_EXERCISE BRIEF_: In full and word for word, copy the listing; no pictures belong in the copy.

_INFORMATION SHOWN_:
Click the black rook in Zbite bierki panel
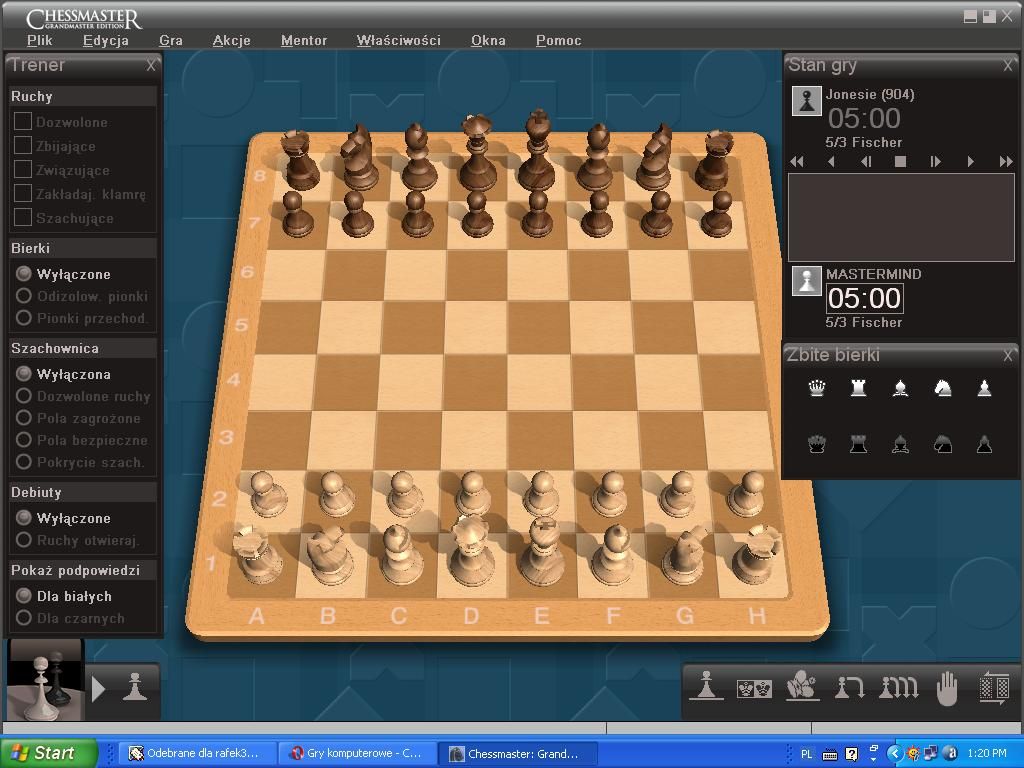The width and height of the screenshot is (1024, 768). (x=858, y=444)
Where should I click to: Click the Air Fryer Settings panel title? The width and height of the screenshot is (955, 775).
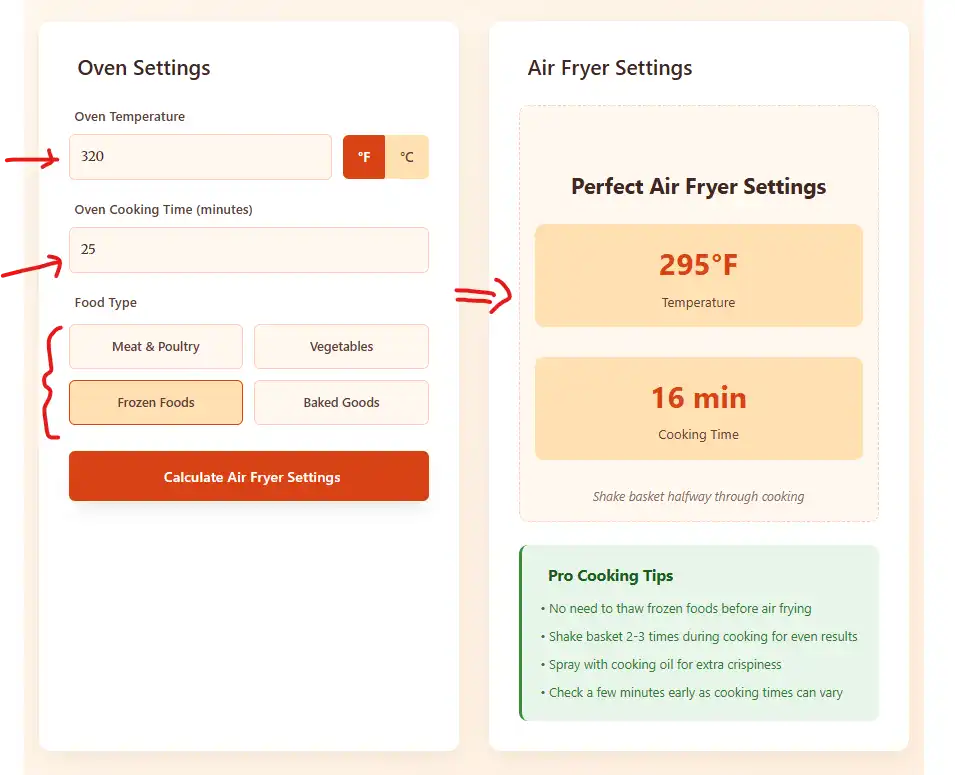point(610,68)
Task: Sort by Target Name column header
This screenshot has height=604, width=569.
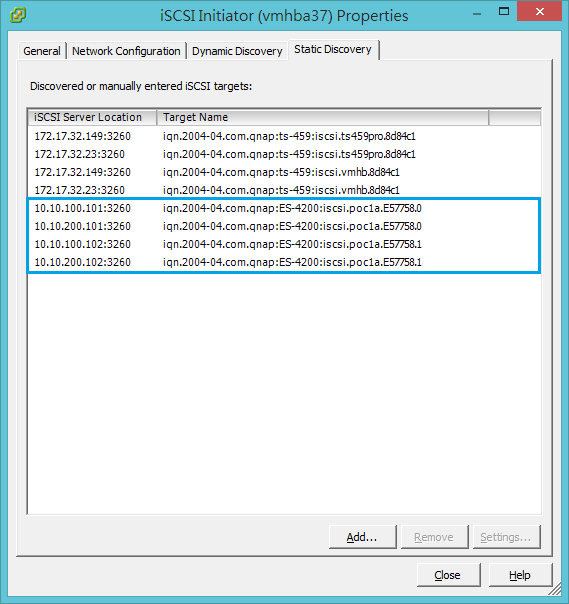Action: coord(323,117)
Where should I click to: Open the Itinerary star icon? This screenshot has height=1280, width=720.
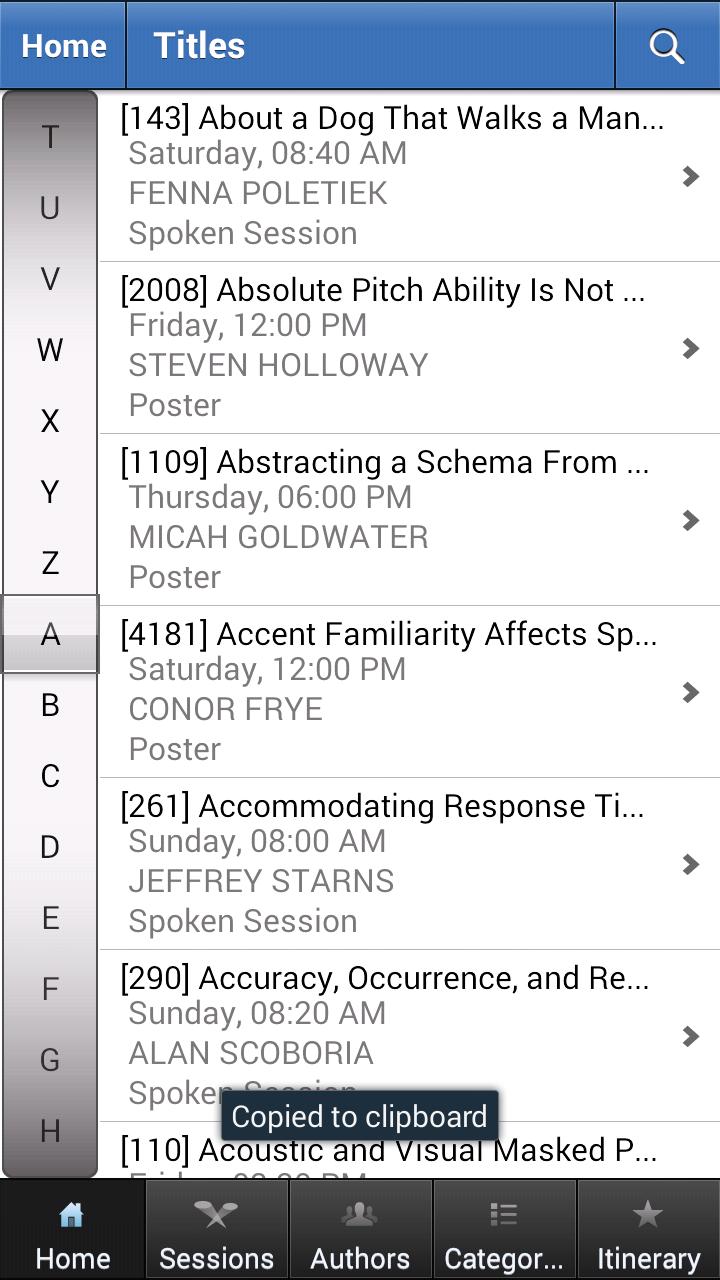[648, 1215]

_WRITTEN SOLUTION_:
Click the black rook in Zbite bierki panel
The width and height of the screenshot is (1024, 768). (x=858, y=444)
Where should I click to: Click the Air Fryer Settings panel title? The width and height of the screenshot is (955, 775).
point(610,68)
Task: Sort by Target Name column header
This screenshot has height=604, width=569.
Action: coord(323,117)
Where should I click to: Open the Itinerary star icon? This screenshot has height=1280, width=720.
[648, 1215]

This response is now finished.